··· RECORDS FOR THE TASK
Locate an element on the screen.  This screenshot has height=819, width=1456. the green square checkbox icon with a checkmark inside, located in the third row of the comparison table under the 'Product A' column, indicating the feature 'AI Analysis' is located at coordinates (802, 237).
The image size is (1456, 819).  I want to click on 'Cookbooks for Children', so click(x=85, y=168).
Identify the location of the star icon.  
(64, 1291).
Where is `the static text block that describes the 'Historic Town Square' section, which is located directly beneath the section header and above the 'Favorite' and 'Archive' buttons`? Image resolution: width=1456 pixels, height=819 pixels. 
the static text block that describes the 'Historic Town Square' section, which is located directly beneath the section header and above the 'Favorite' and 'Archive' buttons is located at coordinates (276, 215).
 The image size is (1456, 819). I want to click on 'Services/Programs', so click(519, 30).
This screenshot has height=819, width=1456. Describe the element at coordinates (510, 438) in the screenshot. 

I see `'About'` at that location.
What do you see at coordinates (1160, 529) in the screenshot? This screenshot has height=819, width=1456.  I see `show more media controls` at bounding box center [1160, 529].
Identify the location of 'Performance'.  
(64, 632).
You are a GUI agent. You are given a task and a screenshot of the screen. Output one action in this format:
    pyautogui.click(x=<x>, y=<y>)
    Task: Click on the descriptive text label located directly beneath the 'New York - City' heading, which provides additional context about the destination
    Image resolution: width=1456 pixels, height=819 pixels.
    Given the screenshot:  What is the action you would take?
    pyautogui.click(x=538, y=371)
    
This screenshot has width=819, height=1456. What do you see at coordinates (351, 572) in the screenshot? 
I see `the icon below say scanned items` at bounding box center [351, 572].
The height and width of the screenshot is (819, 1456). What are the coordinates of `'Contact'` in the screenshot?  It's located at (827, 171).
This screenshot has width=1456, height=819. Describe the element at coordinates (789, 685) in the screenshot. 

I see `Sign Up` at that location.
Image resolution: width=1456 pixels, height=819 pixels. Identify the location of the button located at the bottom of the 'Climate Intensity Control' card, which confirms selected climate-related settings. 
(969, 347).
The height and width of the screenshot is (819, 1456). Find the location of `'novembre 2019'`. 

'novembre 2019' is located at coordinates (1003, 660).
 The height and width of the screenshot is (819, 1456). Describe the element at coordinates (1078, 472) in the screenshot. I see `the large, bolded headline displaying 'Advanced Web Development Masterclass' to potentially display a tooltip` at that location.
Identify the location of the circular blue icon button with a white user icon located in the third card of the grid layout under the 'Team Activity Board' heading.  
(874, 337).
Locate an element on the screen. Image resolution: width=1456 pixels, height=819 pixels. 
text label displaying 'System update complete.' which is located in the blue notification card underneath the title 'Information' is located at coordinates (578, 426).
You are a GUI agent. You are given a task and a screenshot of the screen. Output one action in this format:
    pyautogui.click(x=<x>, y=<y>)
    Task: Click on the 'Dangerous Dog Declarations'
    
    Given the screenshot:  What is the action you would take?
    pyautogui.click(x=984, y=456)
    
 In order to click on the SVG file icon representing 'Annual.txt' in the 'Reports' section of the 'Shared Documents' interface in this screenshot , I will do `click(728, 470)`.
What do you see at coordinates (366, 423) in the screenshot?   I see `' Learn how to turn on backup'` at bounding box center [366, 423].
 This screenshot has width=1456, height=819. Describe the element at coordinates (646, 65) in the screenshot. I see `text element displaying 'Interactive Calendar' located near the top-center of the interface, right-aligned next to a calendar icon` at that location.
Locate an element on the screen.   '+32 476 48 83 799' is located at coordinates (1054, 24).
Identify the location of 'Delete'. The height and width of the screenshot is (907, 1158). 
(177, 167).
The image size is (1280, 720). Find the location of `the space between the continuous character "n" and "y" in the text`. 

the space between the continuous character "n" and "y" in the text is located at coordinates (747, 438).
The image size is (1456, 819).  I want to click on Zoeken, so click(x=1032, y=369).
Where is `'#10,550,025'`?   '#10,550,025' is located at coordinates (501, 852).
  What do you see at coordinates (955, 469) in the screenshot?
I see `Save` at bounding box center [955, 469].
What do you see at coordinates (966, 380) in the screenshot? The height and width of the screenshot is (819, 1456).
······
▶ _CHALLENGE_
Can you rewrite every line of the data above as a numbered list, leaving out the blank lines?

▶ _EXERCISE RESULT_
1. Locate an element on the screen.  This screenshot has height=819, width=1456. the green square checkbox icon with a checkmark inside, located in the third row of the comparison table under the 'Product A' column, indicating the feature 'AI Analysis' is located at coordinates (802, 237).
2. The image size is (1456, 819).  I want to click on 'Cookbooks for Children', so click(x=85, y=168).
3. Identify the location of the star icon.  
4. (64, 1291).
5. Where is `the static text block that describes the 'Historic Town Square' section, which is located directly beneath the section header and above the 'Favorite' and 'Archive' buttons`? Image resolution: width=1456 pixels, height=819 pixels. 
6. the static text block that describes the 'Historic Town Square' section, which is located directly beneath the section header and above the 'Favorite' and 'Archive' buttons is located at coordinates (276, 215).
7.  The image size is (1456, 819). I want to click on 'Services/Programs', so click(519, 30).
8. This screenshot has height=819, width=1456. Describe the element at coordinates (510, 438) in the screenshot. 
9. I see `'About'` at that location.
10. What do you see at coordinates (1160, 529) in the screenshot? This screenshot has height=819, width=1456.  I see `show more media controls` at bounding box center [1160, 529].
11. Identify the location of 'Performance'.  
12. (64, 632).
13. You are a GUI agent. You are given a task and a screenshot of the screen. Output one action in this format:
14.     pyautogui.click(x=<x>, y=<y>)
15.     Task: Click on the descriptive text label located directly beneath the 'New York - City' heading, which provides additional context about the destination
16.     Image resolution: width=1456 pixels, height=819 pixels.
17.     Given the screenshot:  What is the action you would take?
18.     pyautogui.click(x=538, y=371)
19. This screenshot has width=819, height=1456. What do you see at coordinates (351, 572) in the screenshot? 
20. I see `the icon below say scanned items` at bounding box center [351, 572].
21. The height and width of the screenshot is (819, 1456). What are the coordinates of `'Contact'` in the screenshot?  It's located at (827, 171).
22. This screenshot has width=1456, height=819. Describe the element at coordinates (789, 685) in the screenshot. 
23. I see `Sign Up` at that location.
24. Image resolution: width=1456 pixels, height=819 pixels. Identify the location of the button located at the bottom of the 'Climate Intensity Control' card, which confirms selected climate-related settings. 
25. (969, 347).
26. The height and width of the screenshot is (819, 1456). Find the location of `'novembre 2019'`. 
27. 'novembre 2019' is located at coordinates (1003, 660).
28.  The height and width of the screenshot is (819, 1456). Describe the element at coordinates (1078, 472) in the screenshot. I see `the large, bolded headline displaying 'Advanced Web Development Masterclass' to potentially display a tooltip` at that location.
29. Identify the location of the circular blue icon button with a white user icon located in the third card of the grid layout under the 'Team Activity Board' heading.  
30. (874, 337).
31. Locate an element on the screen. Image resolution: width=1456 pixels, height=819 pixels. 
32. text label displaying 'System update complete.' which is located in the blue notification card underneath the title 'Information' is located at coordinates (578, 426).
33. You are a GUI agent. You are given a task and a screenshot of the screen. Output one action in this format:
34.     pyautogui.click(x=<x>, y=<y>)
35.     Task: Click on the 'Dangerous Dog Declarations'
36.     Given the screenshot:  What is the action you would take?
37.     pyautogui.click(x=984, y=456)
38.  In order to click on the SVG file icon representing 'Annual.txt' in the 'Reports' section of the 'Shared Documents' interface in this screenshot , I will do `click(728, 470)`.
39. What do you see at coordinates (366, 423) in the screenshot?   I see `' Learn how to turn on backup'` at bounding box center [366, 423].
40.  This screenshot has width=1456, height=819. Describe the element at coordinates (646, 65) in the screenshot. I see `text element displaying 'Interactive Calendar' located near the top-center of the interface, right-aligned next to a calendar icon` at that location.
41. Locate an element on the screen.   '+32 476 48 83 799' is located at coordinates (1054, 24).
42. Identify the location of 'Delete'. The height and width of the screenshot is (907, 1158). 
43. (177, 167).
44. The image size is (1280, 720). Find the location of `the space between the continuous character "n" and "y" in the text`. 
45. the space between the continuous character "n" and "y" in the text is located at coordinates (747, 438).
46. The image size is (1456, 819).  I want to click on Zoeken, so click(x=1032, y=369).
47. Where is `'#10,550,025'`?   '#10,550,025' is located at coordinates (501, 852).
48.   What do you see at coordinates (955, 469) in the screenshot?
49. I see `Save` at bounding box center [955, 469].
50. What do you see at coordinates (966, 380) in the screenshot? The height and width of the screenshot is (819, 1456).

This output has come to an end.